I liked David's erudite review, even though it might be said that it fell into the same trap that is ascribed to Elgar's oratorio! As an ordinary member of the audience I have to admit that I was blown away by Judas's monologue... what a wonderfully contrasting emotional journey the composer takes us on as Judas spirals into the depths of human despair, vacillating between false hope and self loathing. This descent twists and turns. The orchestral colours are marvellous. The choral interjections add menacingly to the sense of dissipation. To put it in straightforward language - Elgar hit me in the guts here and Brindley Sherrit did a cruel job of putting the boot in just where it hurt...... And, to my plain thinking mind, the proof was in the pudding. In the last 10 minutes of the piece Elgar draws together all the emotional (and musical) strands he's laid out before us into moments of introspection that are so deeply profound they touched me the core. As I looked at the people around me it was as plain as day how deeply the music as affecting them. (Well done Mr. Brabbins and all). When the final (Eb) chord died away, the audience sat utterly still and reflective for a good 30 or 40 seconds before breaking out into joyous heartfelt applause.
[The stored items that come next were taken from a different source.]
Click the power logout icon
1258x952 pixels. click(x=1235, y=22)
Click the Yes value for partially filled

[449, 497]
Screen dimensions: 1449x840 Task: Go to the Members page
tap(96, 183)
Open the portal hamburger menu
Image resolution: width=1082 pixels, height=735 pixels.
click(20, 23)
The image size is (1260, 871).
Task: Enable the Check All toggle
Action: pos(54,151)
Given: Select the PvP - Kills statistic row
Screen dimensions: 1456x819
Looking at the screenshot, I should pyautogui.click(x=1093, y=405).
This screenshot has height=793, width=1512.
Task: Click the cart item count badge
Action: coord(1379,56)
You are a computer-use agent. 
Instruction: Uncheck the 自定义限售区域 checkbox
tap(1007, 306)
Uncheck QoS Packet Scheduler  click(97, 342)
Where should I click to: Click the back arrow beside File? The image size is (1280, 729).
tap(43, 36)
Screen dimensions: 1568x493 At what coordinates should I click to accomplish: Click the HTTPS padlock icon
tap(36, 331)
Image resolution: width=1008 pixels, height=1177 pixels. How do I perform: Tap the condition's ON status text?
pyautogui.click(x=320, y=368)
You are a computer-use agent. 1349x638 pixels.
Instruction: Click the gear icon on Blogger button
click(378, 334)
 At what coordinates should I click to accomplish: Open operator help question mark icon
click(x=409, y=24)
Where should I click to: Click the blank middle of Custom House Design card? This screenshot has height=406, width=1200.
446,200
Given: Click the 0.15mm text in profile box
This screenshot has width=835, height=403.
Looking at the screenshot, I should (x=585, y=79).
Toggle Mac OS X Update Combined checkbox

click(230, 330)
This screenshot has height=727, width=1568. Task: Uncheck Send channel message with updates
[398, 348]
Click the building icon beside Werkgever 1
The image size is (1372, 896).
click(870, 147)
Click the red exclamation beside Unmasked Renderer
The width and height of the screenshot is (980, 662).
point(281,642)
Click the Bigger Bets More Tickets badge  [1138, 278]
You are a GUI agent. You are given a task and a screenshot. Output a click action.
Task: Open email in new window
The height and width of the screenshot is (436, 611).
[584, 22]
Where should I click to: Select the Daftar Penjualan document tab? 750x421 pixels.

I've never been present when an audience has been so silent and in turned..... to me this is the overarching and most important measure of this amazing work. Sometimes words aren't enough, silence is better!!

Happy to read of your experience, but not sure what trap you mean. I was an ordinary member of the audience too, in the sense of experiencing the work. You may well be right about the drawing together of the strands, though it still leaves me with a sense of unease.